Les drames de l'histoire.

Le 18 mars 1871.

La mort des généraux Lecomte et Clément Thomas racontée par un survivant.

L'historien, ou simplement le curieux qui chercherait à reconstituer le grand drame qui se déroula, il y a aujourd'hui trente-deux ans, bientôt un tiers de siècle,  sur les Buttes-Montmartre, éprouverait une vive désillusion.
Des témoins muets du sanglant épisode, pas un ne subsiste. L'énorme basilique du Sacré-Coeur recouvre l'emplacement où s'alignaient, le 18 mars 1871, les canons ramenés de la place Wagram pour les soustraire au vainqueur.

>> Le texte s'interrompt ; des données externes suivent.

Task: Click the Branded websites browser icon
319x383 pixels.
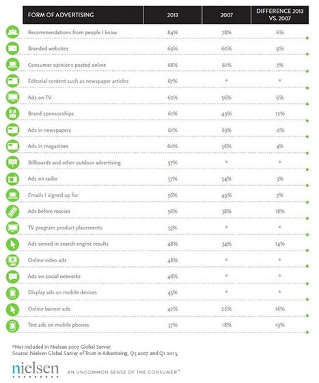Action: click(12, 48)
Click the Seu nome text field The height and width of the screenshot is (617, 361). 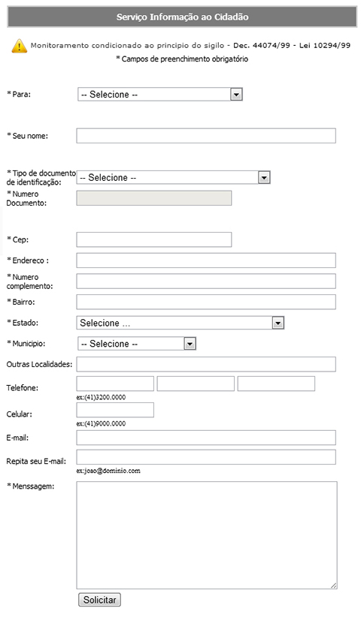pyautogui.click(x=206, y=136)
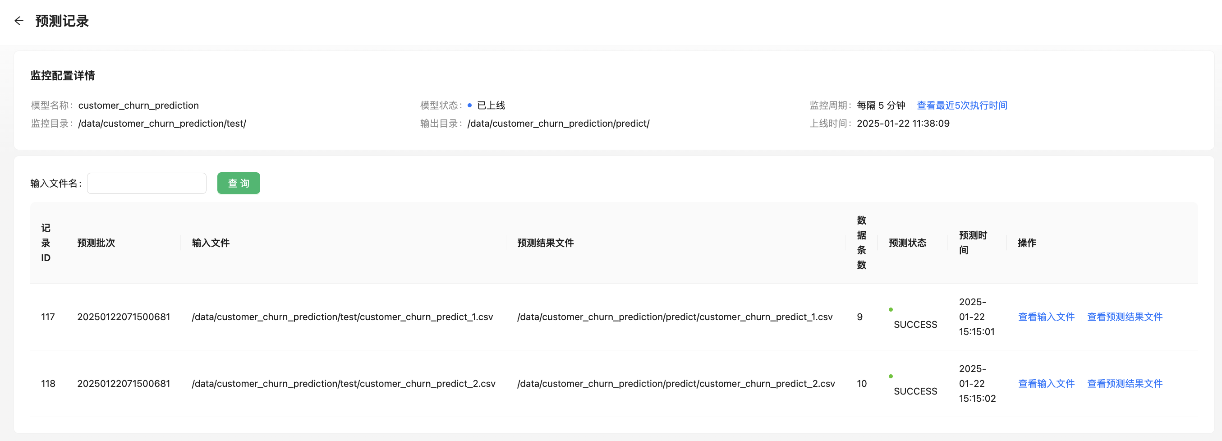The width and height of the screenshot is (1222, 441).
Task: Open the 查看最近5次执行时间 link
Action: pyautogui.click(x=962, y=105)
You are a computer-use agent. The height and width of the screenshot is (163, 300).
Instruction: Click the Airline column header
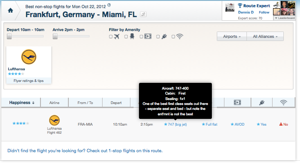click(54, 103)
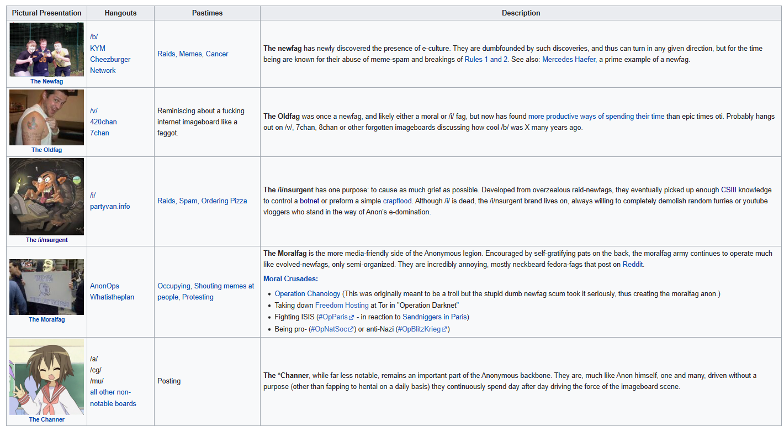Image resolution: width=784 pixels, height=426 pixels.
Task: Follow the Freedom Hosting link
Action: click(x=338, y=306)
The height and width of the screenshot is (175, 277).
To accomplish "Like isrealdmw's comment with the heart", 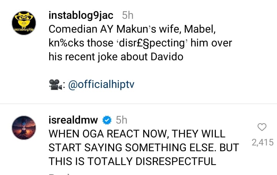I will [x=262, y=127].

La Tour Solférino, où le général Lecomte fit enfermer les soldats rebelles à ses ordres, n'est plus. La maison de la rue des Rosiers, dans la cour de laquelle furent fusillés les deux généraux a entièrement disparu.
La Butte elle-même, avec ses squares, ses allées, son aspect bourgeois et tranquille, ne ressemble en rien à la Butte d'autrefois, véritable mont Pelé, faite de rochers auxquels s'attachaient des plantes sauvages et de sentiers rocailleux.
Le quartier tout entier a subi l'évolution. De hautes bâtisses modernes, des escaliers aux marches bien alignées ont remplacé les terrains vagues et les bicoques du temps passé. Ce n'est pas seulement sur la Butte elle-même que Montmartre a revétu cette robe nouvelle. On chercherait en vain, rue Clignancourt, le bal du Chateau-Rouge, qui comme la tour Solférino et la maison de la rue des Rosiers, a joué son rôle dans la journée qui mit Paris au pouvoir de la Révolution.

A l'assaut des Buttes.

Disparus aussi sont les témoins agissants, et c'est à grand'peine qu'on les retrouve, abrité dans quelque maison de retraite ou perdu dans l'immense ruche des faubourgs parisiens, quelqu'un de ceux qui virent ces jours si lointains qu'ils s'estompent déjà d'une impénétrable brume.
- Alors, disions-nous à l'un de ces vétérans de l'insurrection parisienne qui suivit la grande guerre, vous avez vu, le 18 mars 1871, mettre à mort le général Lecomte et le général Clément Thomas ?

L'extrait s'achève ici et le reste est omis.